Last summer, Emily Chaires '22 saw a story on the news about high schoolers volunteering in the Nov. 3, 2020 election, monitoring electronics at polling places.
"This intrigued me very much because I wanted to know how the process worked and see history in action," said the junior National Honor Society student, who is also a member of IWA's Campus Ministry Team, and is on both the cross country and track and field teams. "I sent in an application in the beginning of August to volunteer as a high school electronics support specialist."
Her application was approved, and Emily was assigned to work at a polling place in a Kingwood elementary school. She spent the early fall in trainings via Zoom, learning about procedures and systems in place for voting.
She said one of the most interesting things she learned was that while a voter with a physical disability may have an assistant or caregiver help them while voting, it is illegal for the caregiver to tell the person who to vote for. The law applies to both in-person and mail-in ballots.

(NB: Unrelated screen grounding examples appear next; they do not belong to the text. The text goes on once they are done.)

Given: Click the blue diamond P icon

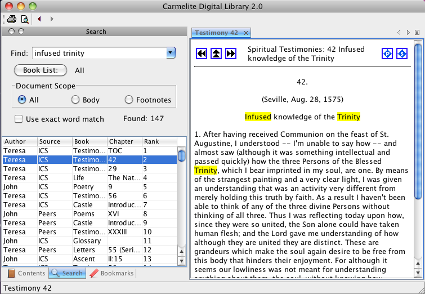Looking at the screenshot, I should pos(387,54).
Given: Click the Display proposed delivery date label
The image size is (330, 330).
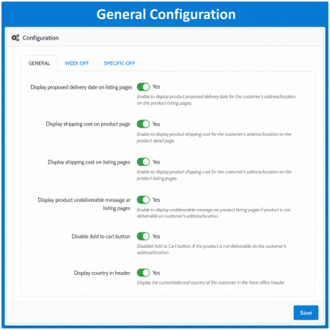Looking at the screenshot, I should point(81,87).
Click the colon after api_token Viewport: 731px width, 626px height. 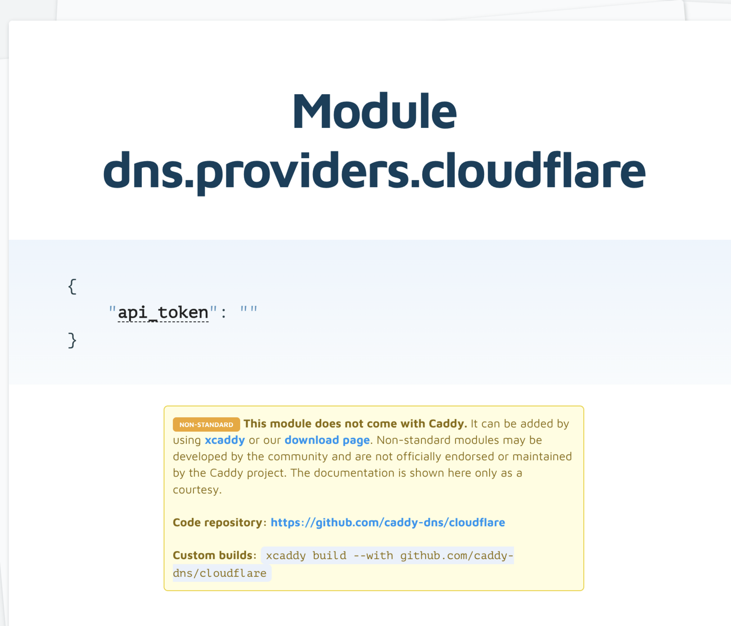[223, 313]
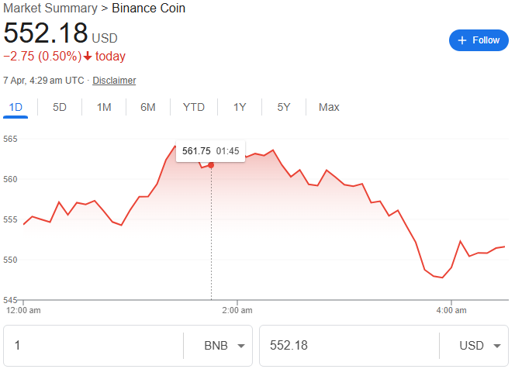This screenshot has width=515, height=369.
Task: Open the Disclaimer link
Action: 114,80
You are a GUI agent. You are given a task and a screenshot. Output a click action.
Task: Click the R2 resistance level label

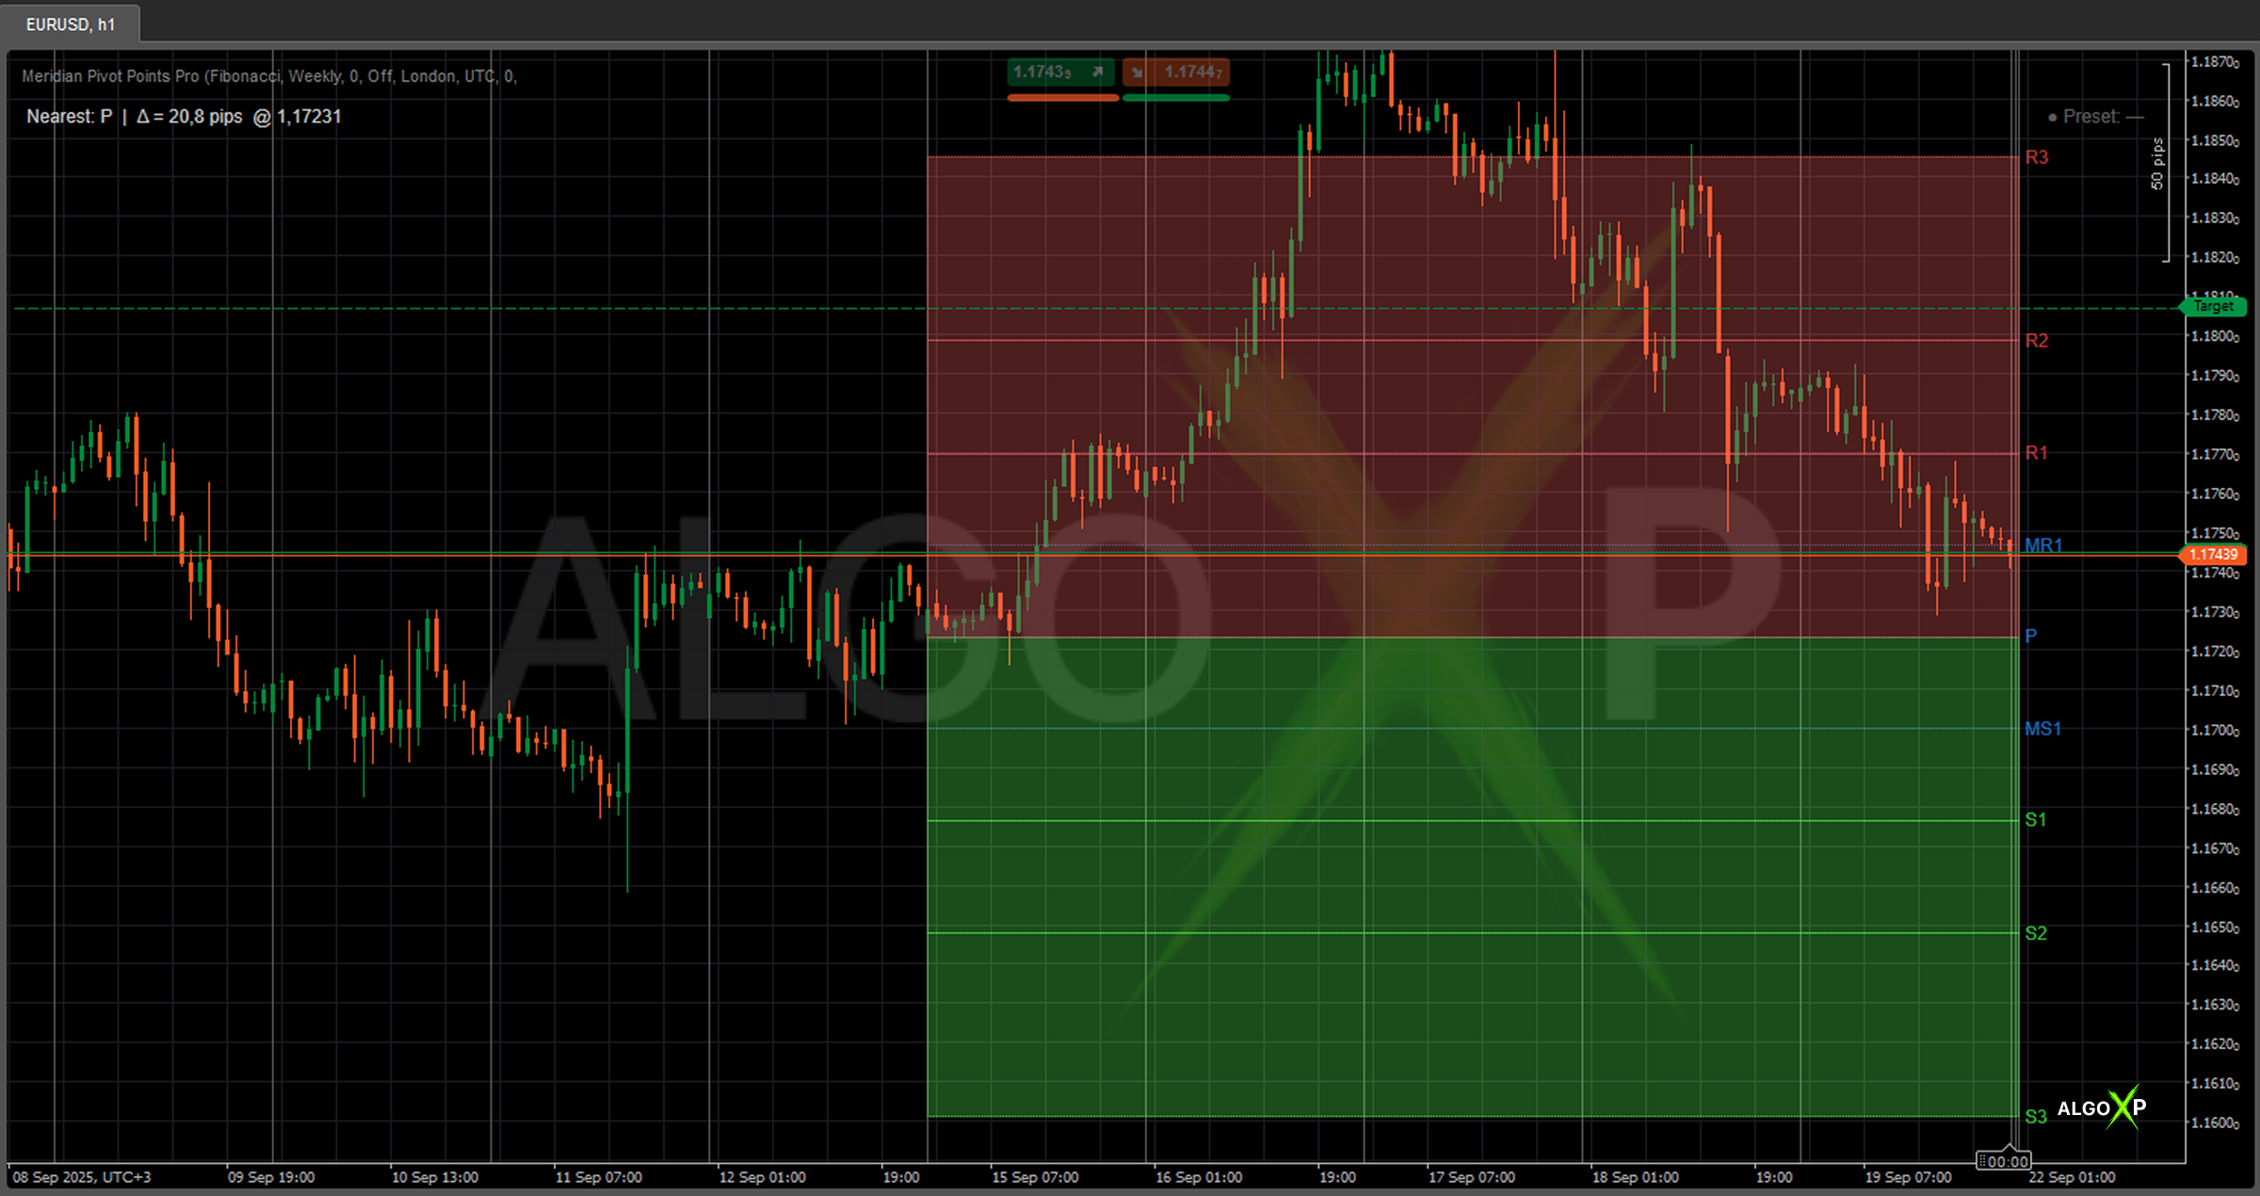click(x=2036, y=341)
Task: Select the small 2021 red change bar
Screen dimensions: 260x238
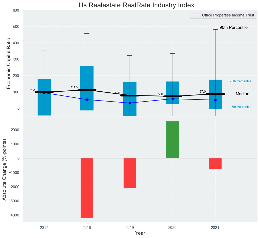Action: [215, 164]
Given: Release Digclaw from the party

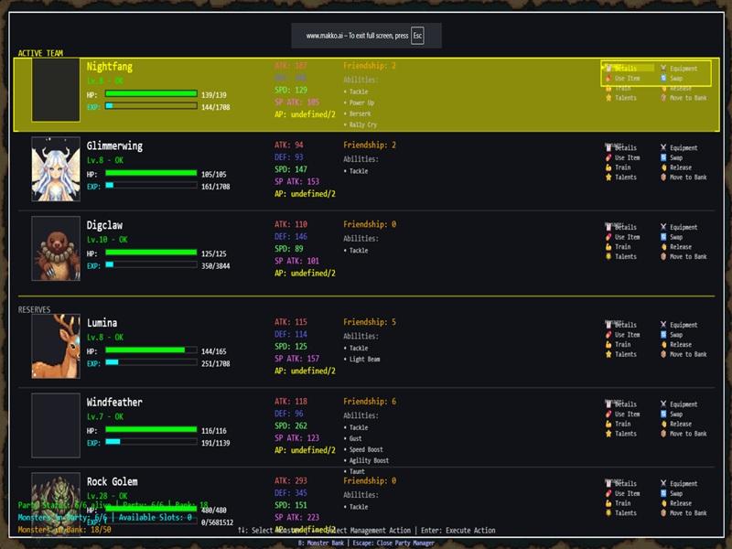Looking at the screenshot, I should [x=680, y=247].
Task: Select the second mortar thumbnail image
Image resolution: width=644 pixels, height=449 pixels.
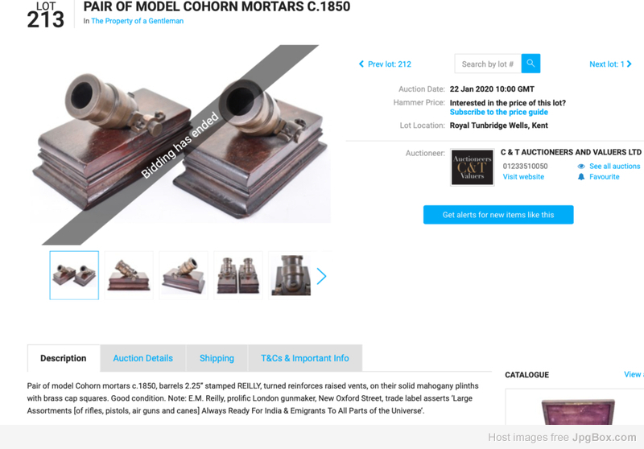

"I found that very surprising that it was illegal," Emily said, "but it made sense in the end because it is the voter’s choice who to vote for."

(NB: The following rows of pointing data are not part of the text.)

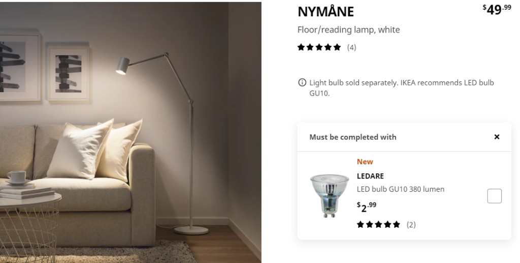Enlarge the main lamp room photo
The height and width of the screenshot is (263, 520).
tap(131, 132)
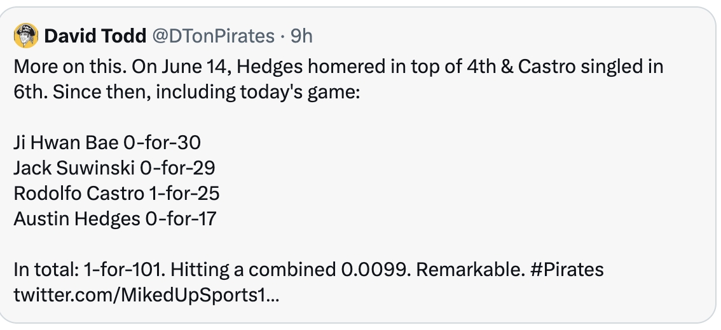This screenshot has height=330, width=721.
Task: Click the Rodolfo Castro 1-for-25 line
Action: pos(117,193)
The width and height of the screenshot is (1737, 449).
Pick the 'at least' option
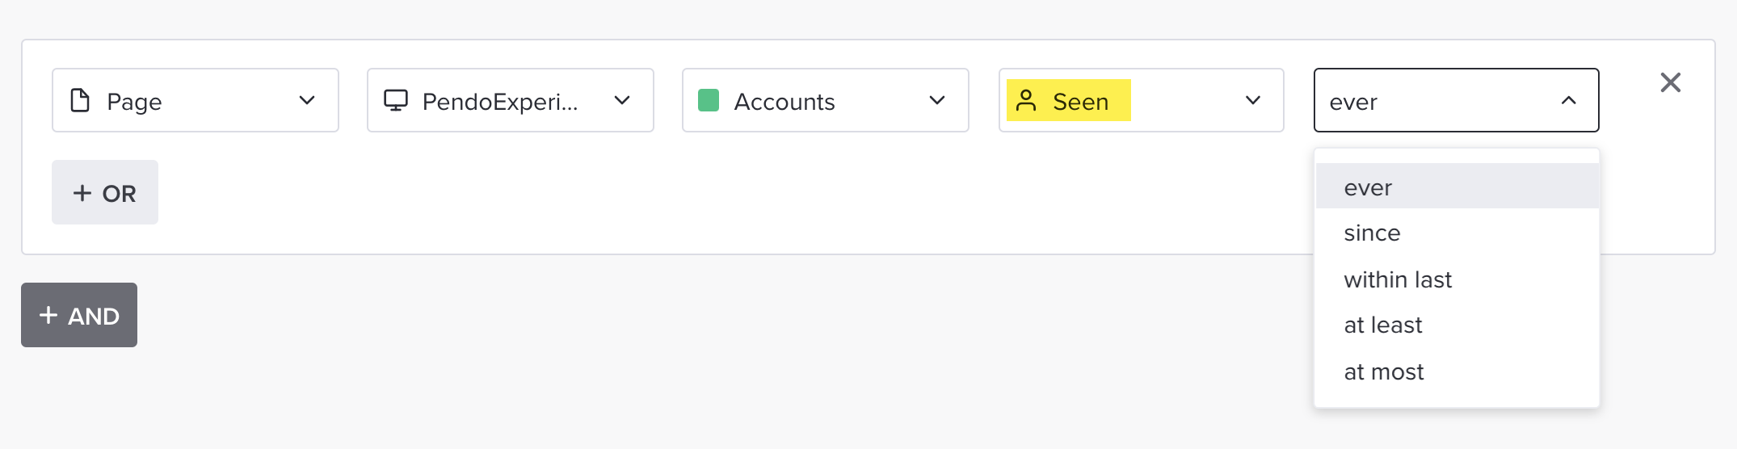1457,325
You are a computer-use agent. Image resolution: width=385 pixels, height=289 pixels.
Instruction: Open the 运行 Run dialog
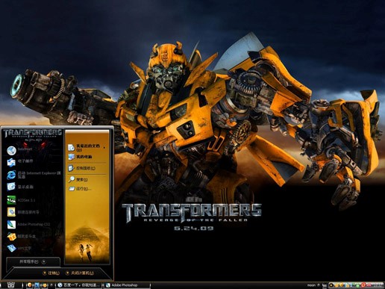pyautogui.click(x=87, y=189)
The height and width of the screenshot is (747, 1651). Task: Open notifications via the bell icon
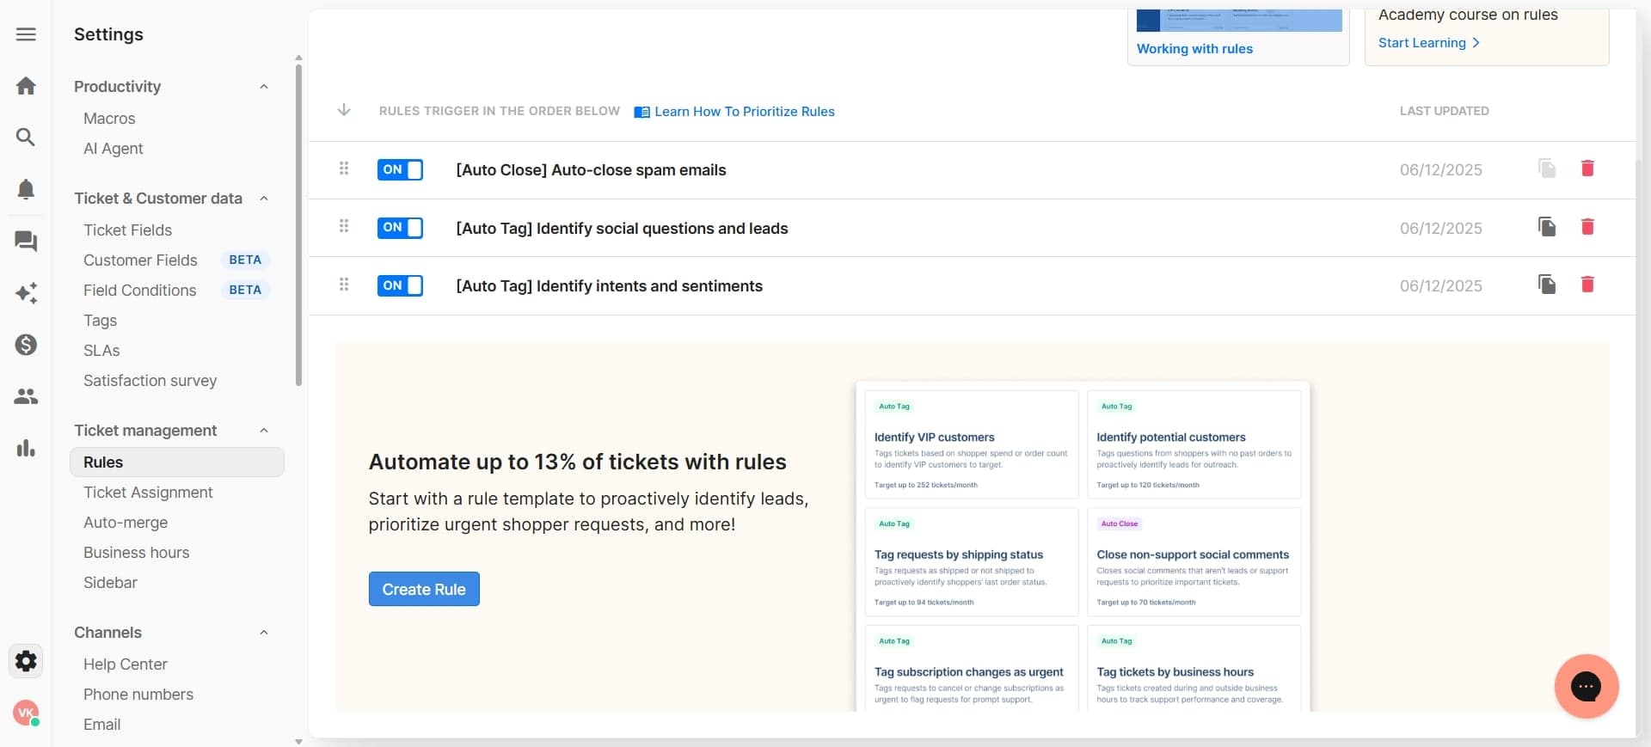click(x=26, y=189)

Emily spent Election Day at the polls, working from 6 a.m. to just after 7 p.m., when the polls closed. She chose to wear her IWA letterman jacket along with a school spirit shirt for her shift. Her day included setting up the voting machines, greeting voters and reminding them to have their photo IDs ready, ensuring no one was wearing political attire and helping two Spanish speakers cast their ballots. Toward the end of her shift, she manned the judge's booth control (JBC).
"We scan the photo ID the person gives us, and they receive an access code to vote," she explained. "The access code comes from the JBC, and is important because the access code is unique for that person to cast their ballot."
Emily said volunteering was a great way to to see how the American democracy works. She even got some tips about the college application process from fellow volunteers who were college students. She said she liked seeing how the voters came from different backgrounds. She also learned a great deal about the voting process.
"When it is my turn to vote for the next election, I will know how to cast my ballot," she said. "And I can look back on how I helped people I cast theirs."